Here are some of the little kids in the class learning the brush dance. (I was in the 'bigger kids' group on the other side of the room):
Our dancing teachers(two brothers) then demonstrated some sean nos dancing:
And then a 75 year old man, let me repeat that, a 75 year old man did some fine sean nos dancing for us:
I've just started taking a weekly sean nos dance class at a nearby community center. Maybe someday you'll see a video of me dancing here......by the time I'm 75 I should have the hang of it.
The Galtees are in central Tipperary, about 2 hours southeast of us. It's a small mountain range that rises up from the fertile Tipp farmlands. We drove over for a day hike one fine Sunday in September.
Looking up at the Galtees from farmland below
Walking up the rocky road, with Galtymor ('Big Galtee') in the distance.
Traversing the bogland to the summit.
This side of the hill is sheer cliffs.
Check out the sheep grazing right above the cliffs! Irish sheep are bred with legs on one side shorter than the other so they can stand upright on steep hillsides.
Views of the Galtees and the valley below.
Go on, Bill, I dare you to stand on that rock.
I double dare you!
Now my turn - uh, this looks a bit scarey!

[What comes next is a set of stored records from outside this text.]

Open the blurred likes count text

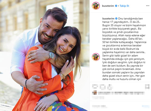122,93
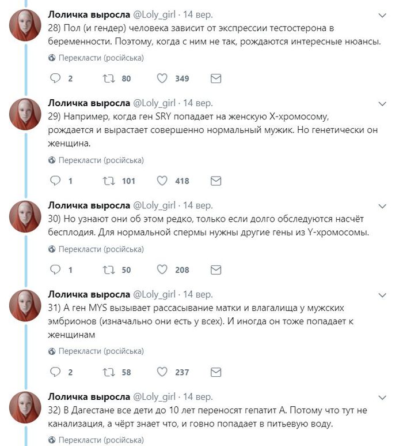Like the tweet with 418 likes

point(162,181)
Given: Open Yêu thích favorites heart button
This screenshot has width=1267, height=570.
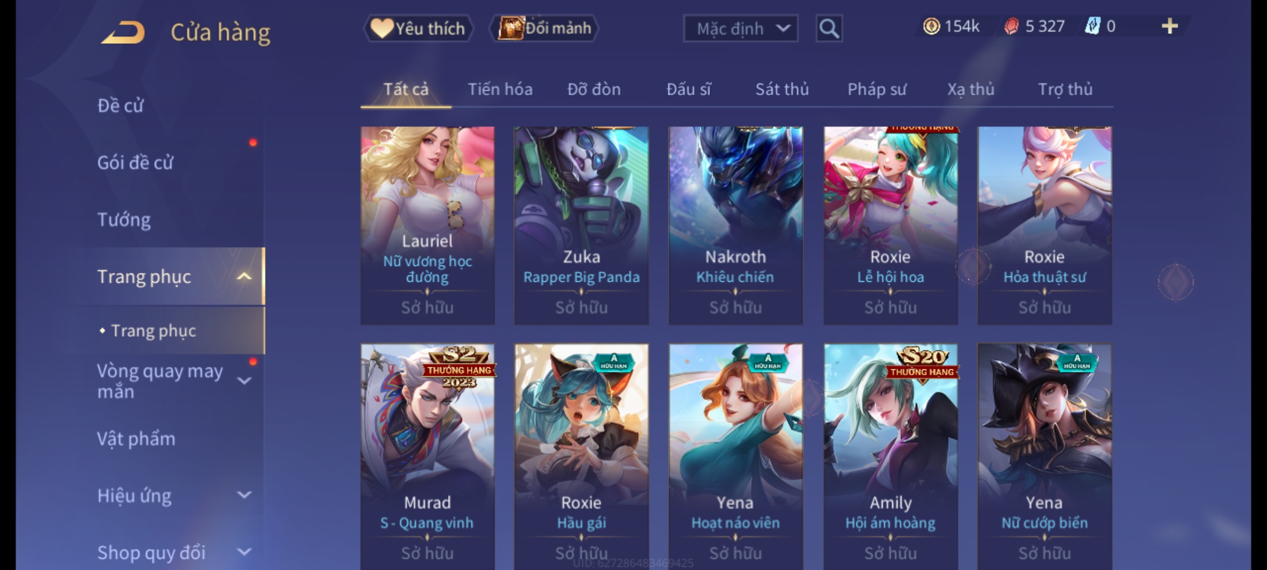Looking at the screenshot, I should coord(418,29).
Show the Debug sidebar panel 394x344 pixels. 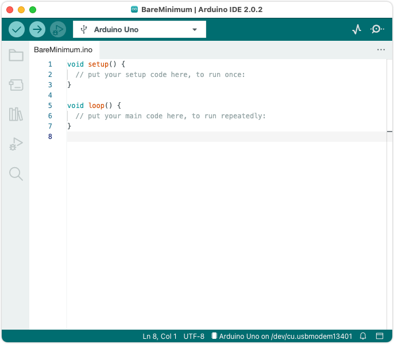point(16,144)
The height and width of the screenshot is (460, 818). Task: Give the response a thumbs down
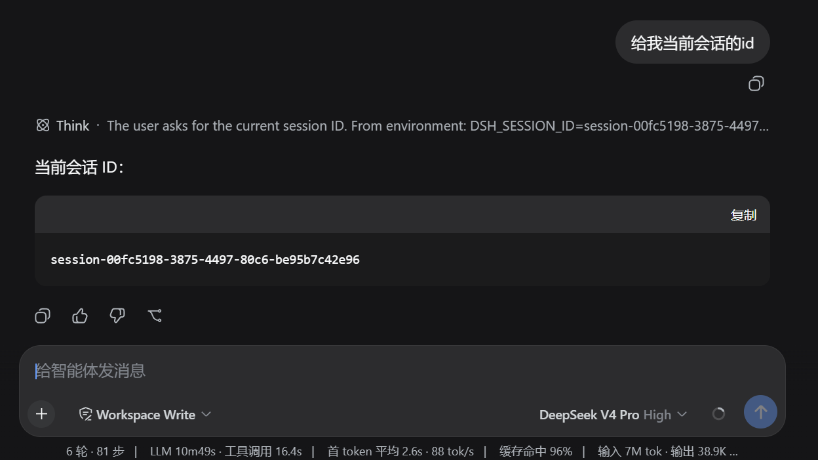point(117,316)
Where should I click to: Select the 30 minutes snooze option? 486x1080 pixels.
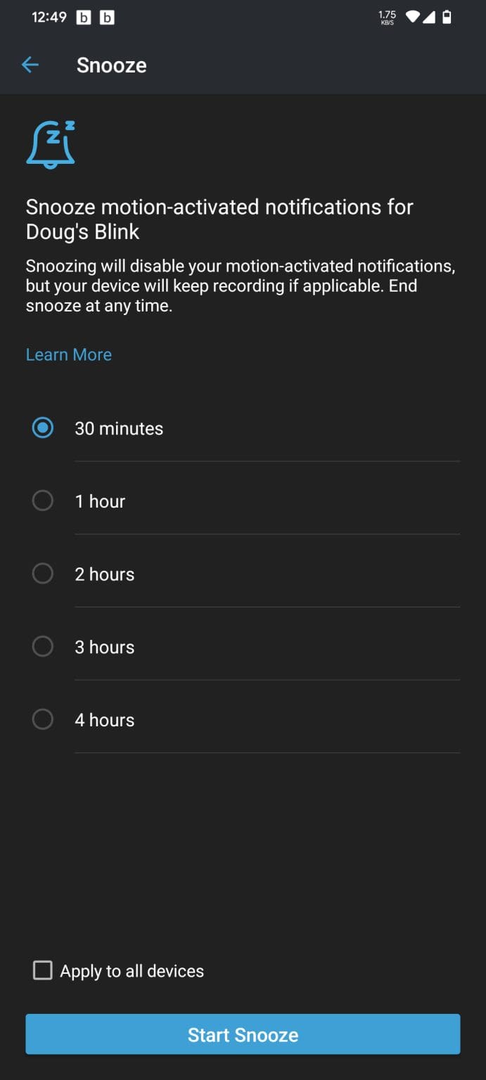click(x=43, y=428)

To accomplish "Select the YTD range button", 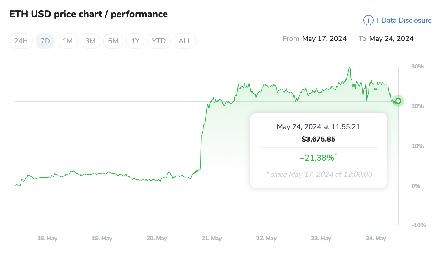I will point(159,41).
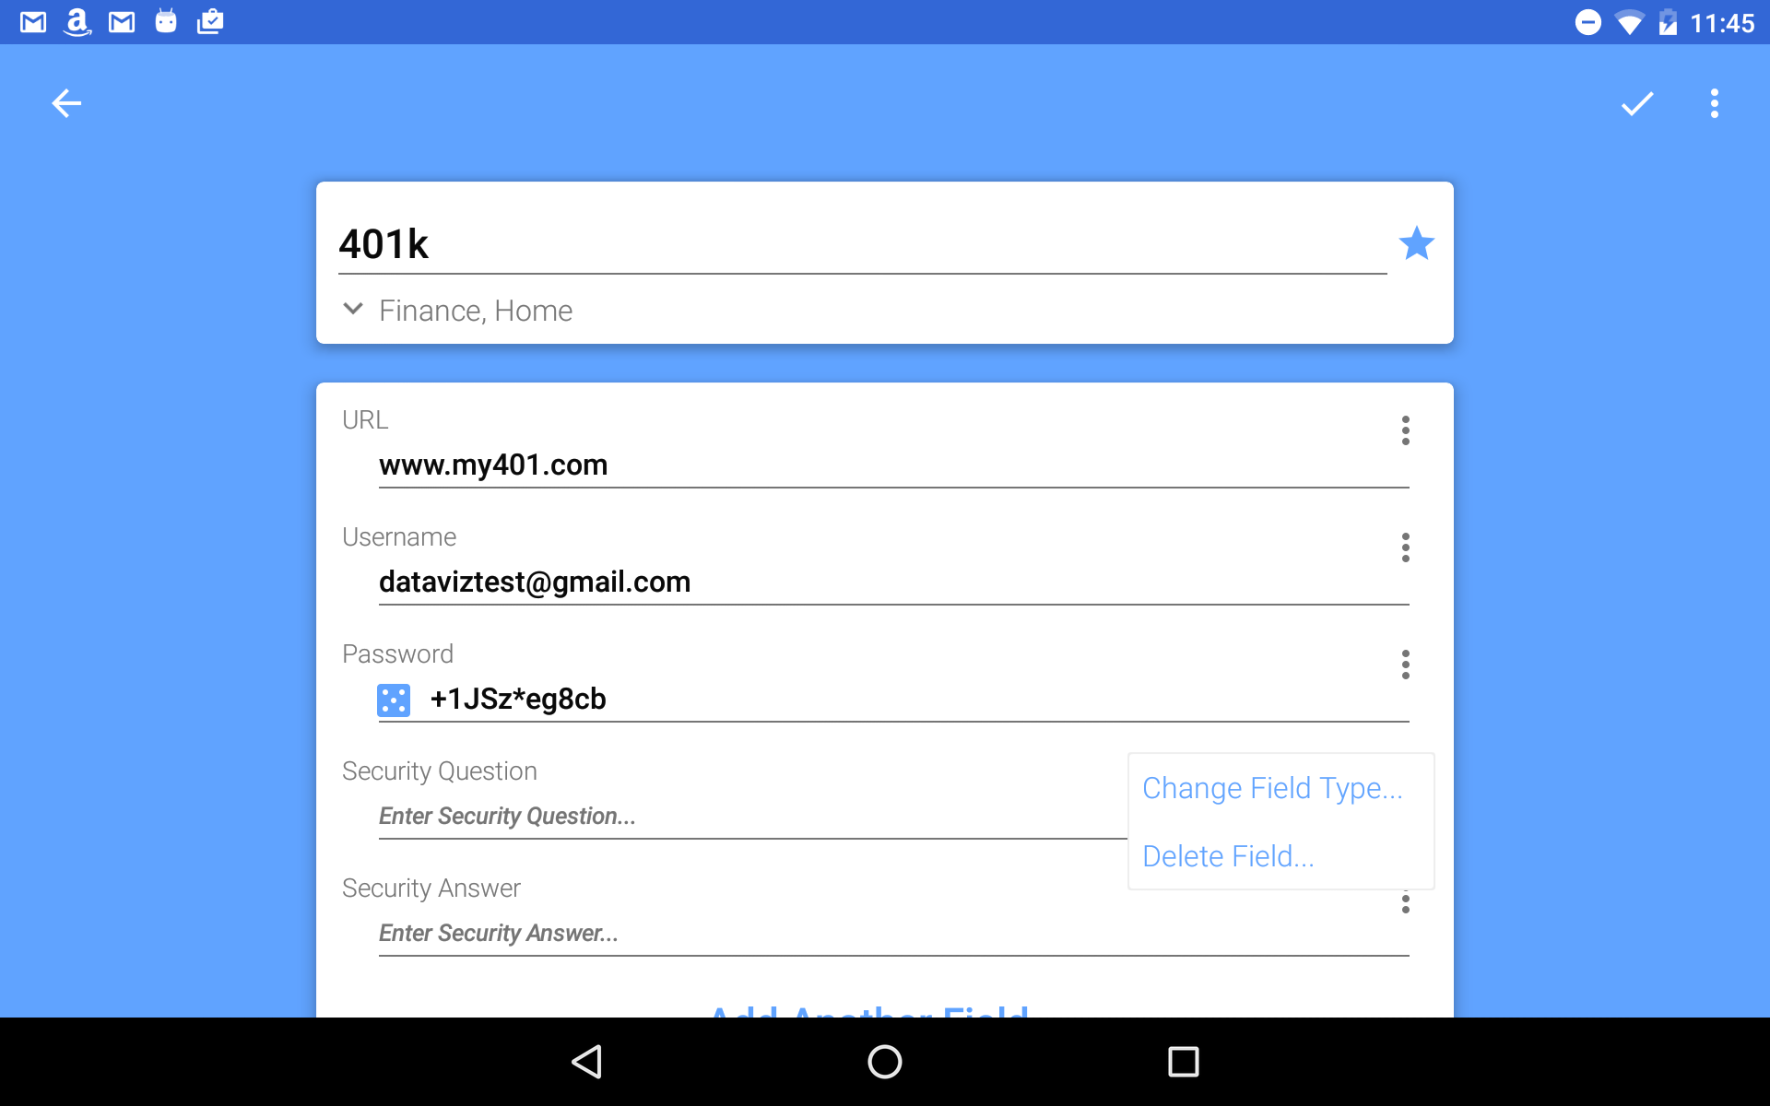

Taking a cookie break on the way down
Views of the Knockmealdon mountains in west Tipp
Hello and Goodbye to Willa
Our friend Willa, who spent some time with us in August, spent a couple more days around Ennis before flying off to rendezvous with some friends in Poland and then a few days in Portugal before heading back to Pennsylvania.
We spent a day driving along the west coast of Clare, from the beach town of Kilkee to the lighthouse at Loop Head.
Brrrr! Bill and Willa went swimming in the rock pools of Kilkee harbour, despite the cool, cloudy skies.
After the swim we walked along the cliffs of Kilkee.
The sea beats against the base of the cliffs, forming sea caves like this one.
Eventually the sea erodes completely through the cliff, forming a sea arch and then ultimately a sea stack, like these. There are building foundations visible on top of some of the stacks, from when the stacks were still connected to the mainland. Ireland is visibly shrinking!
The water in the foreground goes right under the ground at my feet and out the other side.
Cool wavy rock formation with tiny people on top.
On the Atlantic edge
An impressive sea arch at the Bridges of Ross
Willa on the sea arch
The lighthouse at Loop Head. This is where the River Shannon meets the sea.
You can see four different sea arches forming along this section of the coastline.
Contemplating the void
I sowed a lot of annuals from seed this spring, and the flower gardens are still really lovely with cosmos, nasturtiums, calendula, bachelor buttons, dahlias and annual lupines in bloom.
The veg garden is still producing, but we notice growth is slowing down now that the days are getting shorter. In this part of the garden you can see purple cabbage, a trellis of sugar snap peas, kale, leeks and salad greens.